Here's more from OCBC:
We believe that one of the contributors to the good performance by local retail REITs is that, among private property asset classes in Singapore, retail space in Singapore shows a lower standard deviation (1.9%) in vacancy relative to office space (3.1%) and industrial space (2.9%).
The vacancies for retail properties have also generally been the lowest of the three classes since 1Q02 and we believe the outlook for local retail REITs' operational performance remains stable.
Upgrade local retail REITs to OVERWEIGHT
The local retail REIT subsector is currently trading at 1.15x P/B, as opposed to a 1.07x P/B for the overall S-REITs sector. However, we believe a premium is justified, given its status as one of the most resilient subsectors within the S-REITs space.
Moreover, we see attractive upside potential from the local REITs’ AEI activities, potential asset injection from sponsors and revaluation gains in their portfolio assets.
We retain SGREIT [BUY, FV: S$0.84] as our preferred pick among local retail REITs. We also like CMT [BUY, FV: S$2.38] and FCT [BUY, FV: S$2.13] for their suburban mall exposure, good execution and strong financial positions.
Overseas retail REITs - FRT is our top pick
We maintain our OVERWEIGHT on overseas retail REITs. We switch from CRCT [HOLD, FV:S$1.56] to FRT [BUY, FV: HK$6.63] for our preferred pick.
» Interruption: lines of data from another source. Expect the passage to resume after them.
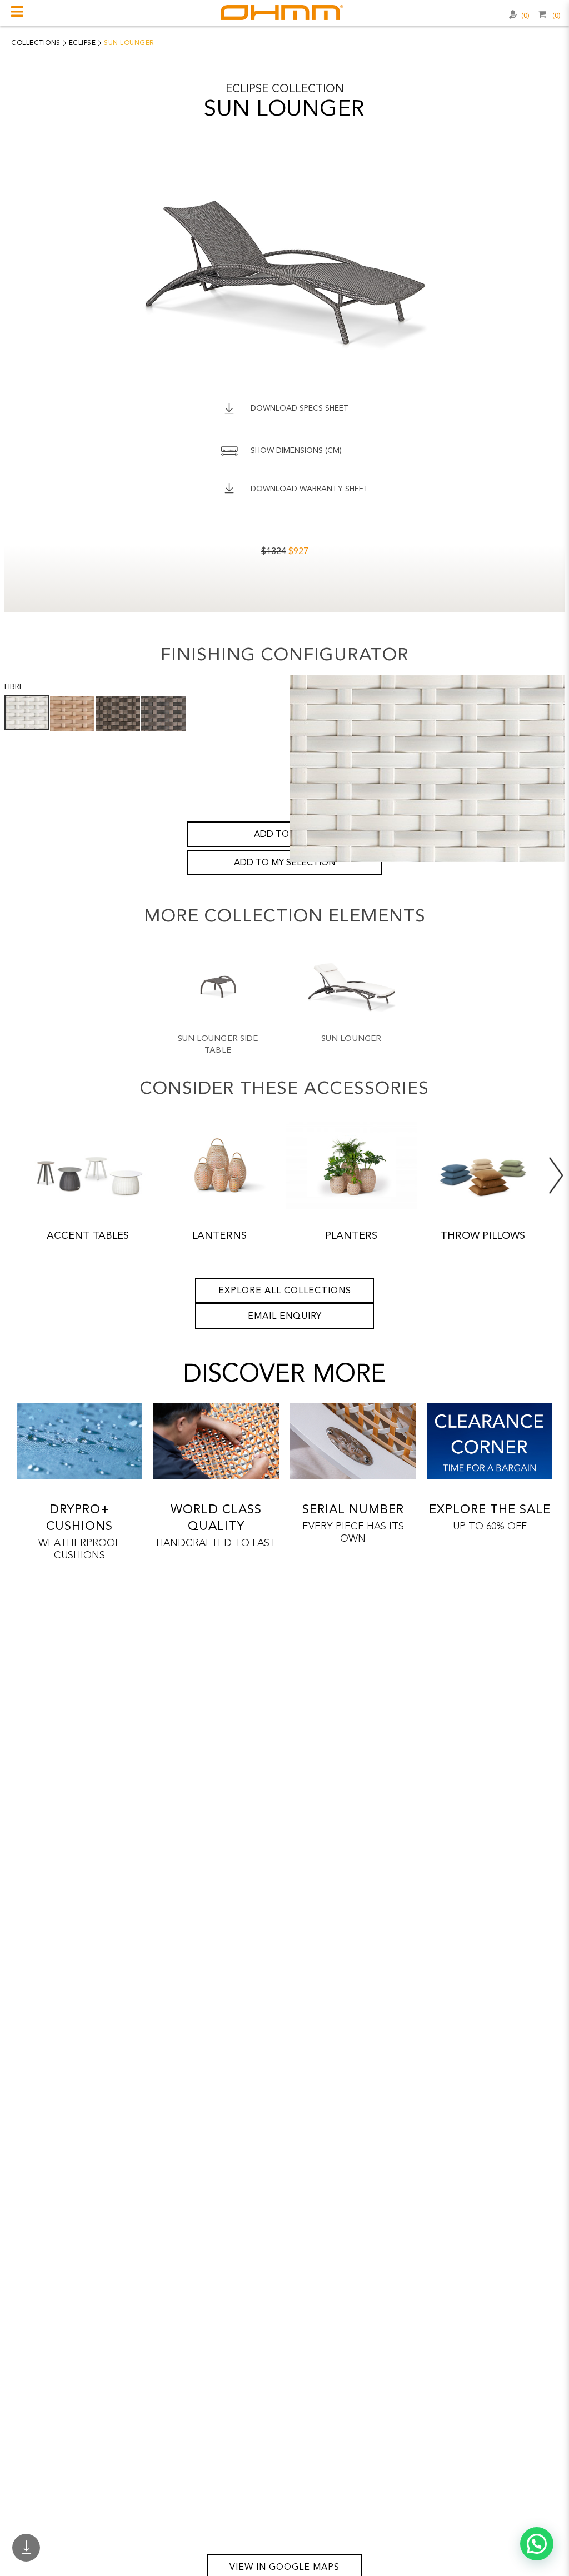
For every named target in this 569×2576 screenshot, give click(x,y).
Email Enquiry (285, 1316)
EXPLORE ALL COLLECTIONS (284, 1291)
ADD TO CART (284, 834)
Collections (36, 43)
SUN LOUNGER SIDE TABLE (218, 1045)
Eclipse (82, 43)
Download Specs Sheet (300, 408)
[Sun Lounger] (351, 986)
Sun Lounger (351, 1039)
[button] (536, 2543)
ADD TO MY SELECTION (284, 863)
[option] (218, 1009)
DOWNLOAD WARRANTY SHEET (310, 489)
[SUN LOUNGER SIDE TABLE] (218, 986)
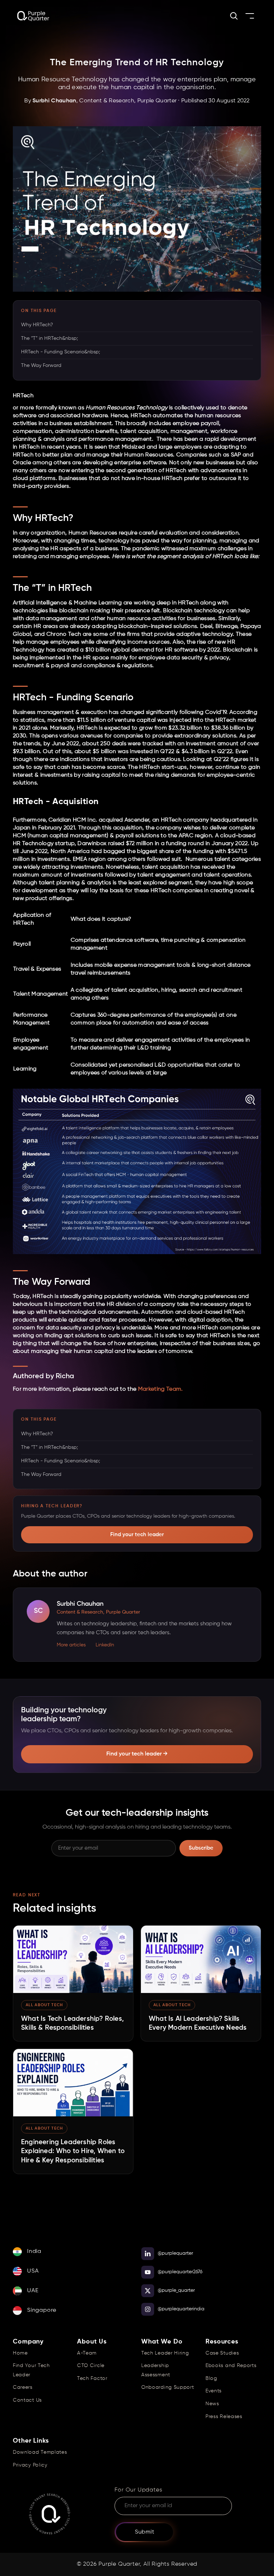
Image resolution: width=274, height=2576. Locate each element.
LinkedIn (105, 1644)
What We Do (162, 2342)
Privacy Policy (30, 2465)
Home (20, 2353)
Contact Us (27, 2400)
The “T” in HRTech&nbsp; (49, 338)
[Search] (234, 16)
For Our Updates (138, 2490)
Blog (211, 2378)
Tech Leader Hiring (165, 2353)
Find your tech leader (137, 1534)
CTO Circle (91, 2365)
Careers (22, 2387)
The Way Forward (41, 365)
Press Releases (224, 2416)
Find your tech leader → (137, 1754)
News (212, 2403)
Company (28, 2342)
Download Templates (40, 2452)
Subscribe (201, 1848)
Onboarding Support (167, 2387)
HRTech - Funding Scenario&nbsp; (60, 351)
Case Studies (222, 2353)
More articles (71, 1644)
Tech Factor (92, 2378)
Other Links (31, 2441)
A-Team (87, 2353)
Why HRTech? (37, 324)
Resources (222, 2342)
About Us (92, 2342)
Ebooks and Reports (231, 2365)
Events (214, 2390)
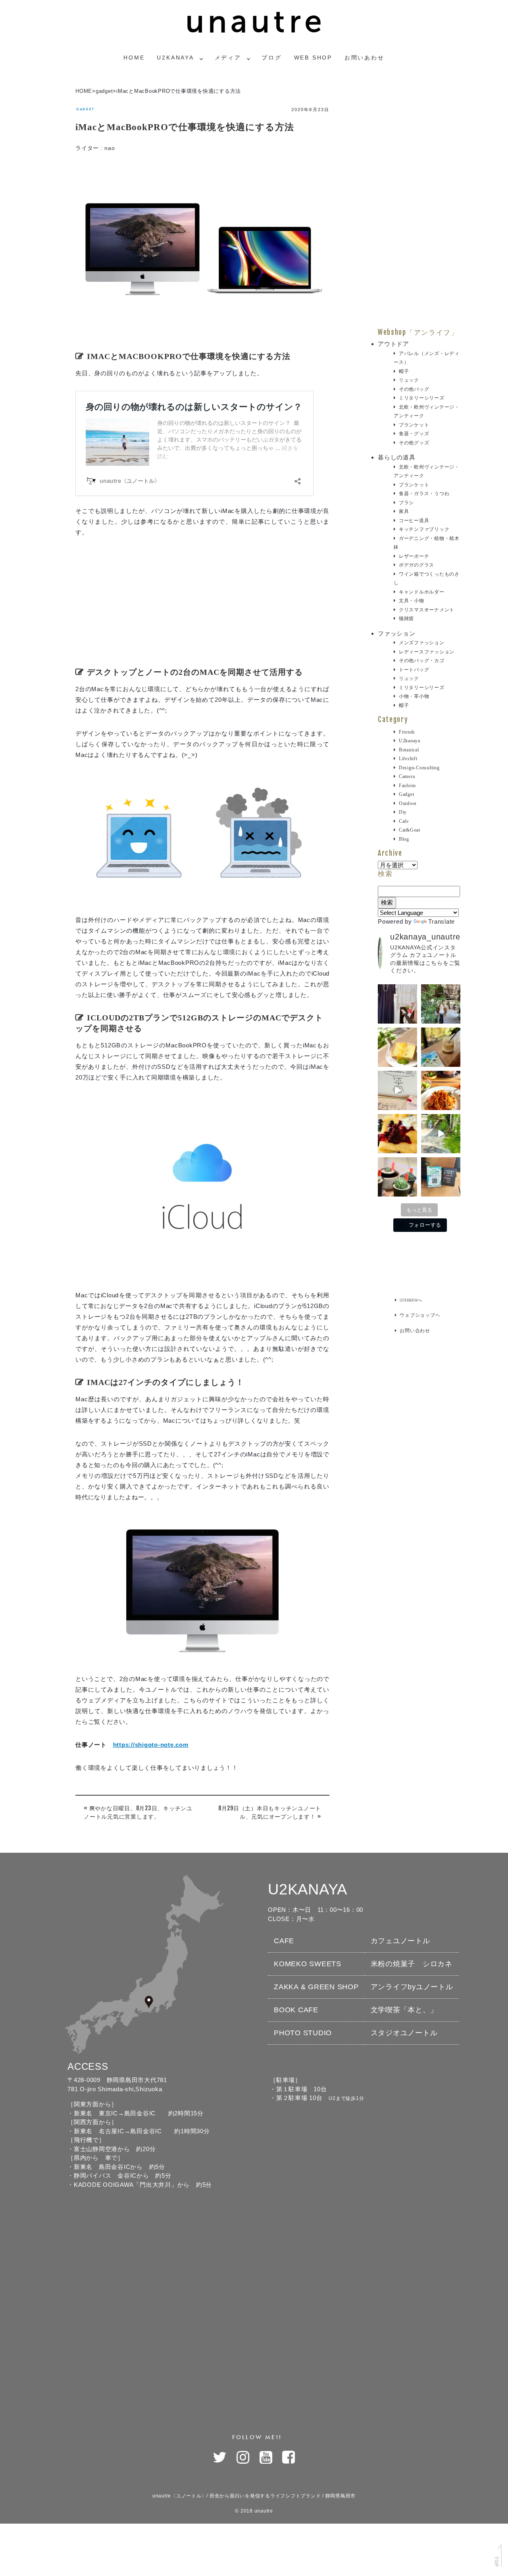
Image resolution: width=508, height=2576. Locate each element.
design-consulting (419, 767)
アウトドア (393, 343)
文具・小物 (411, 600)
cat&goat (409, 830)
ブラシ (406, 502)
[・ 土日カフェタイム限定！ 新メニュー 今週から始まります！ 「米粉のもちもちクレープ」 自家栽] (397, 1133)
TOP (496, 2561)
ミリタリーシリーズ (421, 398)
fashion (407, 785)
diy (403, 812)
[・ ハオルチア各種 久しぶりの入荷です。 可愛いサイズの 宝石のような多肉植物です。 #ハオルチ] (397, 1177)
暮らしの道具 (397, 457)
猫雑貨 (406, 618)
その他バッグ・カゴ (421, 660)
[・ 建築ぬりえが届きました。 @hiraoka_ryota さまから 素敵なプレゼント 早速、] (397, 1090)
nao (109, 148)
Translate (441, 921)
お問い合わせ (415, 1330)
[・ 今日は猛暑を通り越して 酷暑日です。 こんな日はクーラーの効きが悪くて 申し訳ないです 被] (440, 1047)
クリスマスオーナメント (426, 610)
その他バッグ (414, 389)
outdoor (408, 803)
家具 (404, 511)
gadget (104, 91)
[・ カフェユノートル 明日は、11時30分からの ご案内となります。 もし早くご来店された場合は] (440, 1090)
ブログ (271, 57)
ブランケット (414, 425)
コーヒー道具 (414, 520)
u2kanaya (409, 740)
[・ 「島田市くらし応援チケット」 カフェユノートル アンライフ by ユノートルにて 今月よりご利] (440, 1177)
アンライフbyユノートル (412, 1987)
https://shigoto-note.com (151, 1744)
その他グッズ (414, 443)
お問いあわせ (364, 57)
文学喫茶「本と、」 (404, 2010)
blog (404, 839)
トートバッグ (414, 669)
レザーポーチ (414, 556)
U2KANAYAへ (411, 1300)
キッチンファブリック (424, 529)
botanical (409, 750)
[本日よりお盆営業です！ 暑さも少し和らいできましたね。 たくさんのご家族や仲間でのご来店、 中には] (440, 1004)
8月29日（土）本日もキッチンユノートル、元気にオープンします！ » (269, 1812)
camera (407, 776)
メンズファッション (421, 642)
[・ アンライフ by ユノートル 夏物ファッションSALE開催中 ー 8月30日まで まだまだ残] (397, 1004)
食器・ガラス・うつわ (424, 493)
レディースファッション (426, 652)
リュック (409, 380)
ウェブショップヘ (420, 1315)
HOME (83, 91)
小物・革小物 (414, 696)
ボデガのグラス (416, 565)
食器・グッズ (414, 433)
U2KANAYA (175, 57)
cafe (404, 821)
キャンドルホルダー (421, 592)
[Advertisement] (202, 605)
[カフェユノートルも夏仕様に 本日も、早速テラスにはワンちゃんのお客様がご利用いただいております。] (440, 1133)
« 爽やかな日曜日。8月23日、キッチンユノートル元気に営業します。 (138, 1812)
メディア (228, 57)
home (133, 57)
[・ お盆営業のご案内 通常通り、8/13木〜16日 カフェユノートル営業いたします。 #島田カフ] (397, 1047)
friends (407, 732)
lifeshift (408, 758)
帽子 (404, 371)
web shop (313, 57)
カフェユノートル (400, 1941)
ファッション (397, 633)
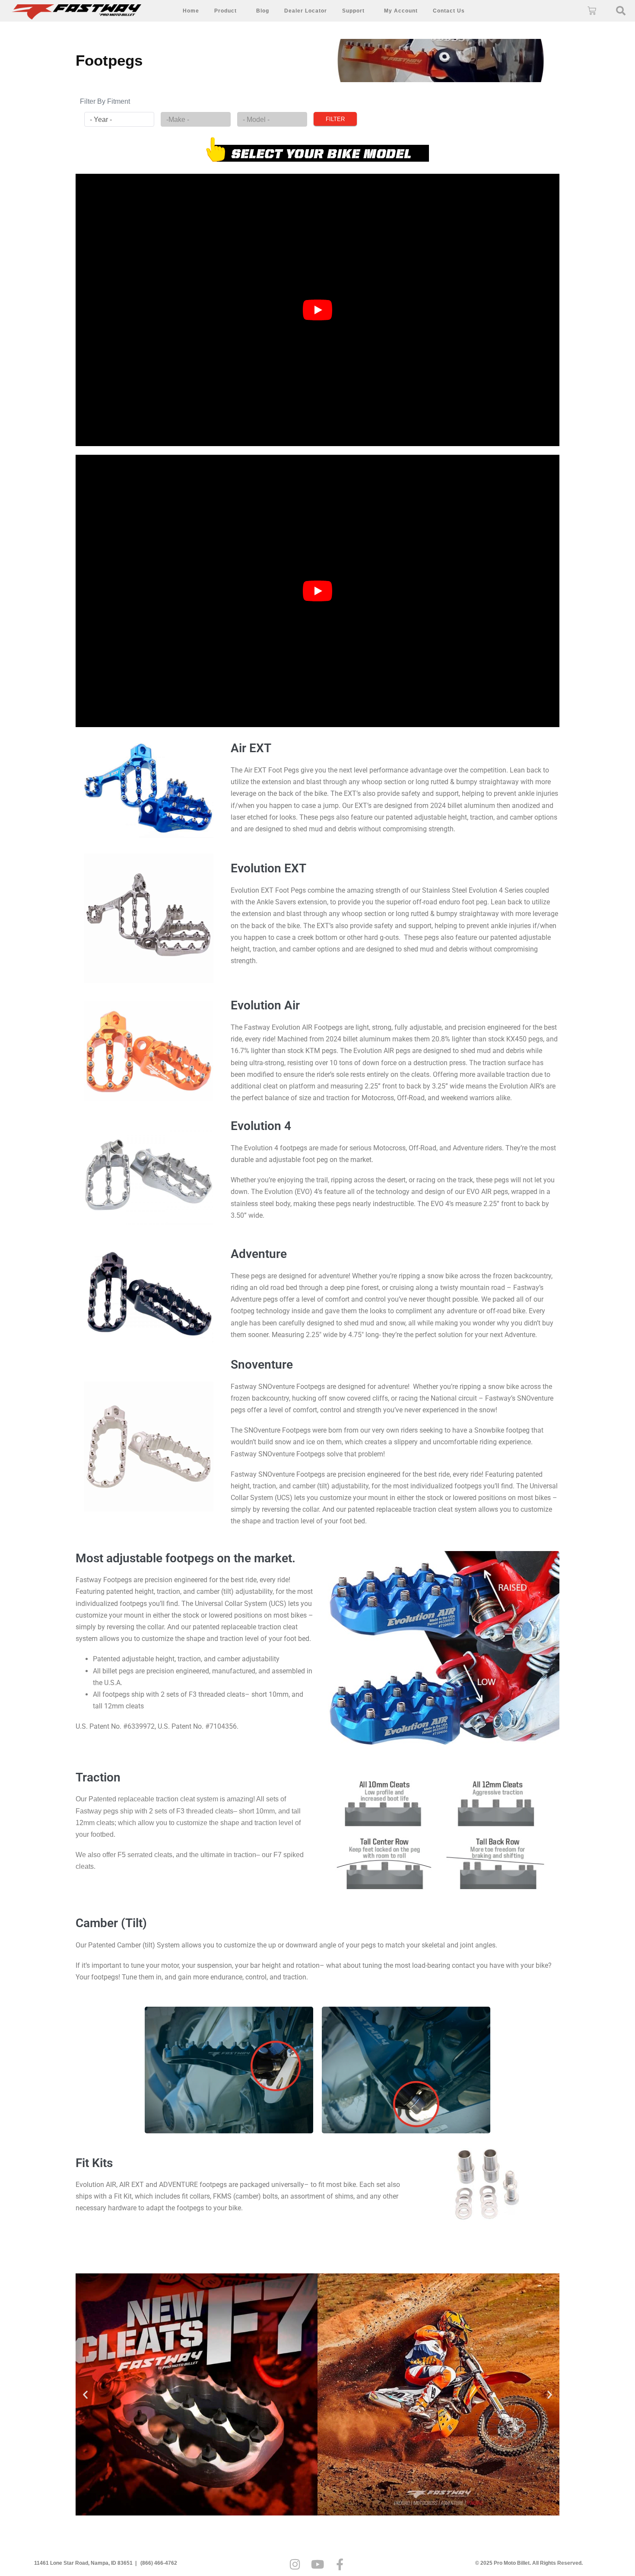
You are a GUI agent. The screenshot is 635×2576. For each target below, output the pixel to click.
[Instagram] (295, 2564)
Despite having a 67% price appreciation YTD, we believe that FRT can still climb further, given that it is trading at a substantial discount to NAV of 25%, the deepest discount among retail S-REITs and the second largest discount among S-REITs.
We think that the assumptions underlying our valuation for FRT areconservative. We also like LMIRT [BUY, FV: S$0.52], which is trading at discount to NAV of 9%.